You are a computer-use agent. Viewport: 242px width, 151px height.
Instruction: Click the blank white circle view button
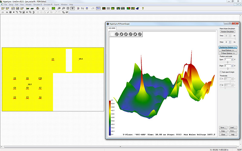[112, 34]
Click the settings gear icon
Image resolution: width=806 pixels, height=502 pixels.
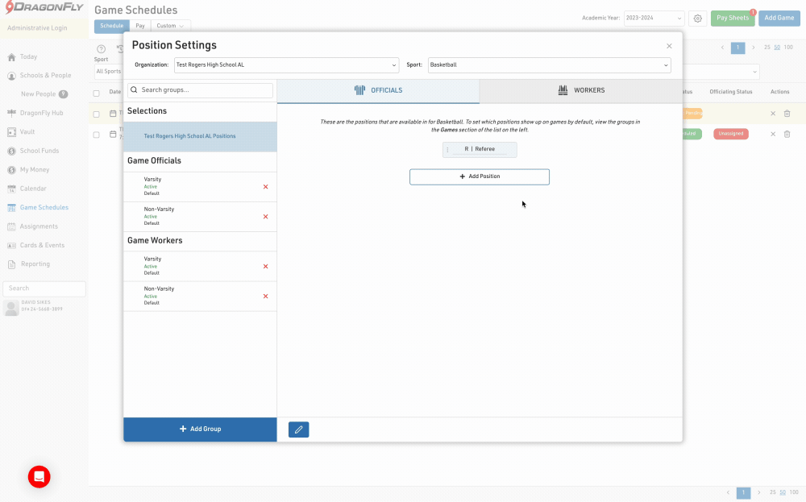698,18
━━━━━━━━━━━━━━━━━━━━━━━━━━━━━━
SHORT EXERCISE:
Repeat every line of the listing above word for word, but leave out the pictures.

TASK RESULT:
You are a computer-use agent. Viewport: 242px width, 151px height.
Instruction: Click the blank white circle view button
[112, 34]
Click the settings gear icon
Image resolution: width=806 pixels, height=502 pixels.
698,18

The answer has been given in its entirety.